Stored dataset items:
• • • • •

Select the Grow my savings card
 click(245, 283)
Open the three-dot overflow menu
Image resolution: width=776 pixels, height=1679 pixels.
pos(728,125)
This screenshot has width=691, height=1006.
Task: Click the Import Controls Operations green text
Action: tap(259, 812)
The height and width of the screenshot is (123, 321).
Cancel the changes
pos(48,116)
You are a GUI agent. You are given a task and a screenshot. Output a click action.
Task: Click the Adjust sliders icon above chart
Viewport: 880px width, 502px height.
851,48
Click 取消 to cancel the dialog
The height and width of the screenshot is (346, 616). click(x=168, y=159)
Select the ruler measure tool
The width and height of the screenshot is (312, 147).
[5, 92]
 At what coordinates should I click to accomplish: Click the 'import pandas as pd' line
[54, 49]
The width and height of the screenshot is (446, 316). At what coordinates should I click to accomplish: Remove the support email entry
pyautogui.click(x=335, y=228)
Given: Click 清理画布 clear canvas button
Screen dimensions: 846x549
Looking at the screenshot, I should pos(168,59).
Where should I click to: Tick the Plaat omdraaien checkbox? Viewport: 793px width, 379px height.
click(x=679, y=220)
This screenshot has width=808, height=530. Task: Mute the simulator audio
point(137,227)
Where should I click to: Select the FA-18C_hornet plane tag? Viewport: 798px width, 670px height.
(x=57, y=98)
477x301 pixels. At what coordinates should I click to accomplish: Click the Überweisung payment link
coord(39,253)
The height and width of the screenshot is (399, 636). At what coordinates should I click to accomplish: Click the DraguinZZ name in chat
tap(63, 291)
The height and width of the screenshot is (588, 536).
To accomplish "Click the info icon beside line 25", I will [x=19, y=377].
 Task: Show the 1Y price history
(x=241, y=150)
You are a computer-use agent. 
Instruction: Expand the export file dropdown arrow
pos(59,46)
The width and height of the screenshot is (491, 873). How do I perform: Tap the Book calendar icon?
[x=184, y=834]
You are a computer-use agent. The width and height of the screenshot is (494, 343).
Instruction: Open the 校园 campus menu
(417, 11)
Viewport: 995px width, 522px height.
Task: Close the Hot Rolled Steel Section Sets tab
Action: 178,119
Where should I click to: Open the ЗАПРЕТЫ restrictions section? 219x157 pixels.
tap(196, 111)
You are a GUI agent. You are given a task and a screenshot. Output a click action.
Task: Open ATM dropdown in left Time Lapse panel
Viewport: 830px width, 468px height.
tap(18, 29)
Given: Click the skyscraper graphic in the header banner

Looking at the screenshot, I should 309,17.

• • • • •

### [Stated goal]
Find each line in the listing above that contains the word "pixels" and copy those lines out.

### [Task answer]
Image resolution: width=776 pixels, height=1679 pixels.
477x301 pixels. At what coordinates should I click to accomplish: Click the Überweisung payment link
Where should I click to: Open the ЗАПРЕТЫ restrictions section? 219x157 pixels.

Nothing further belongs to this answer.